Thursday, June 06, 2013

commuting.

The sound of skinny tires gliding along pavement, like an athletic symphony, plays in her ears. Never mind the cacophony that's actually blasting all around. She's sitting on the edge of a CTA train seat, the Red Line, headed South into the Loop. It smells like the perfectly imperfect blend of ammonia and homelessness that only the floor of an El train can know fully. The person next to her has no problem taking up their own seat and hers. But she can't say anything. After all, it would be so awkward.

This is every single week day now.

But she can hear it, anyway--hear the way a road bike sounds, smoothly dancing down Dearborn street from Chicago's North side on southward. As summer pretends to start, bicycles unsteadily enter the grid-like stream of the city. She can see them from the train, nervous for them, nervous for those riders, the ones who are safe, the ones who aren't, and the cars that can't tell the difference.

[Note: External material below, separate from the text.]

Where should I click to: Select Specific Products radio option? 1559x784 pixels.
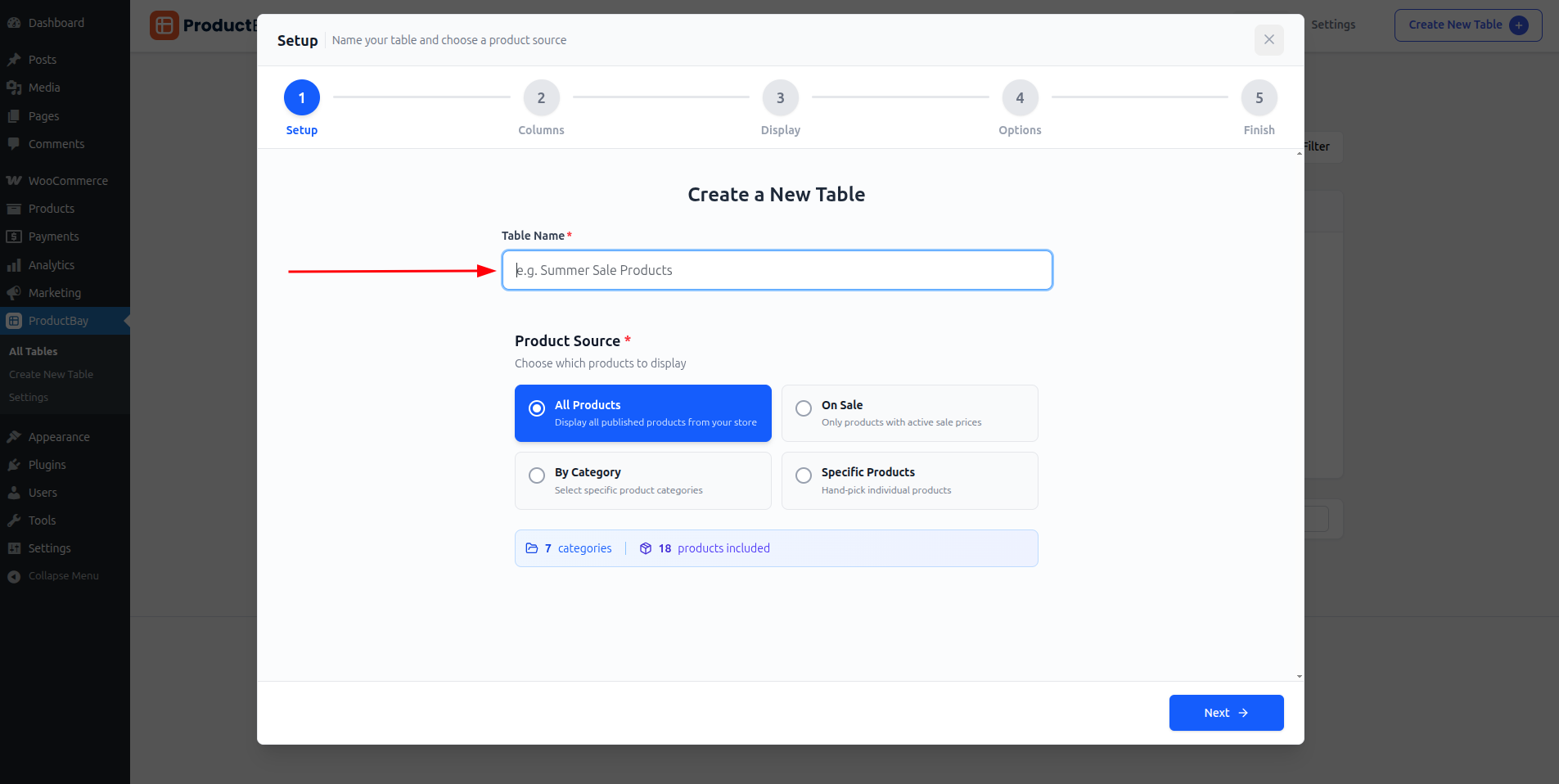pos(804,475)
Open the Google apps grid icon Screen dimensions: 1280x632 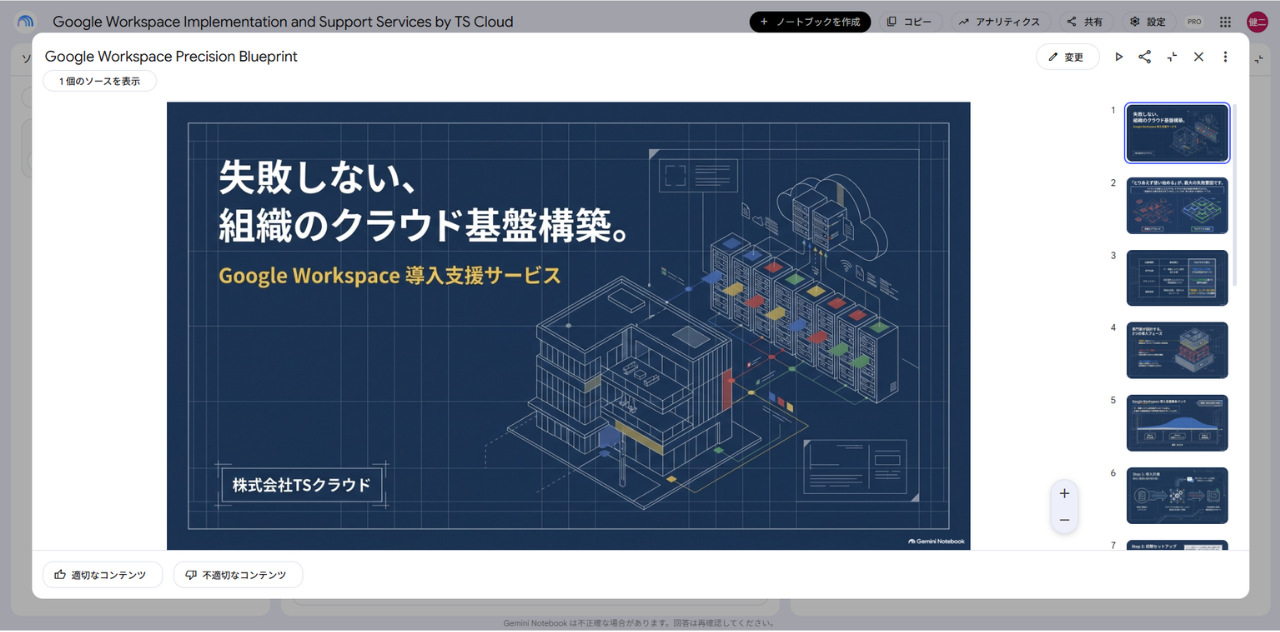pyautogui.click(x=1224, y=21)
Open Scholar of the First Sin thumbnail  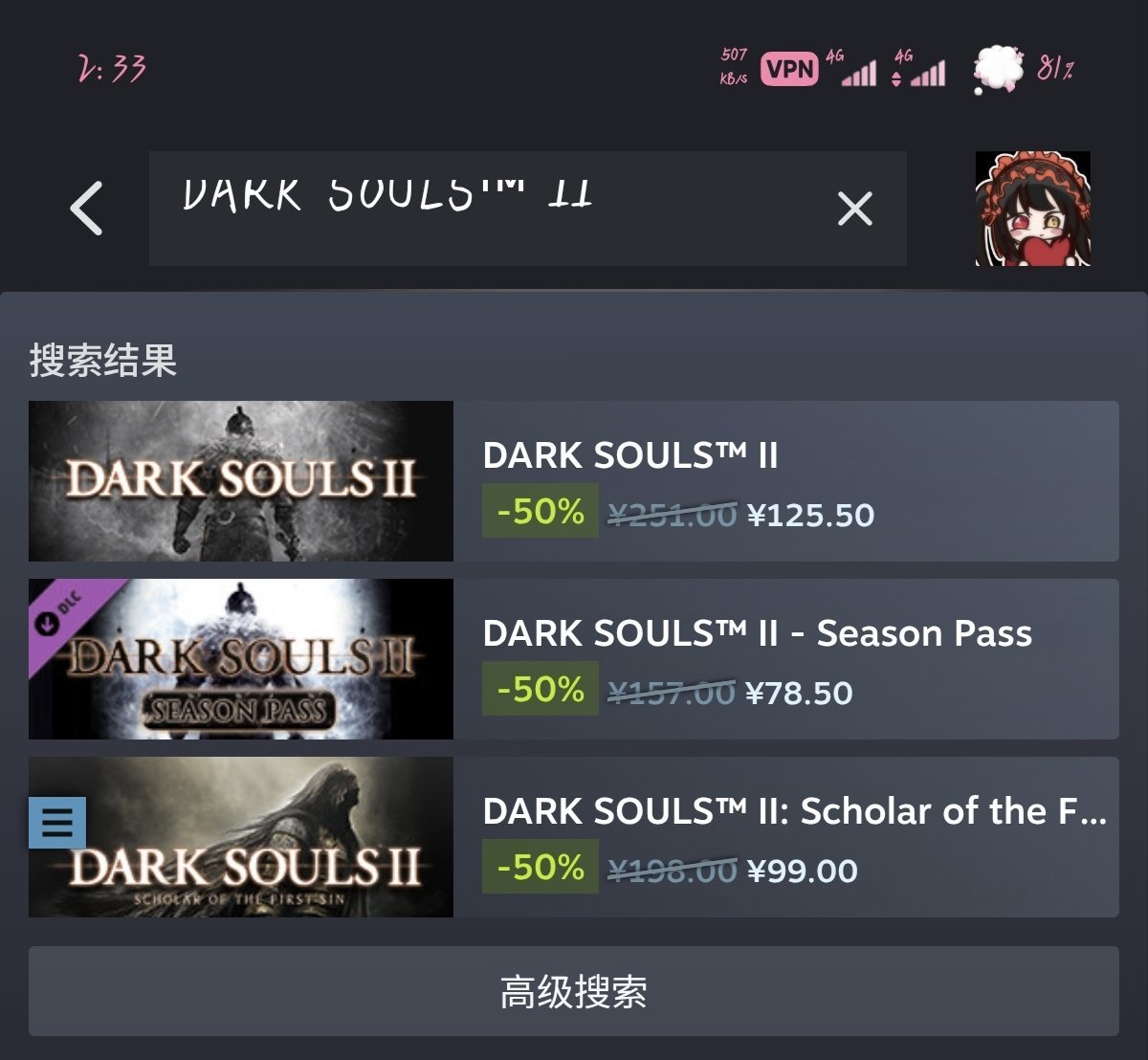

And just like that, she remembers what it's like out there; Chicago's impenetrable humid air somehow able to create a breeze beneath her body, whizzing down city streets. And just as quickly, she remembers that feeling of pure fear as doors are flung open, as cars turn right without a second thought, as pedestrians run in a lane designated for someone else. And. the. list. goes. on.

So, she sits on the train, thankful to get a seat, knowing the person next to her could not possibly want to be there any less than her.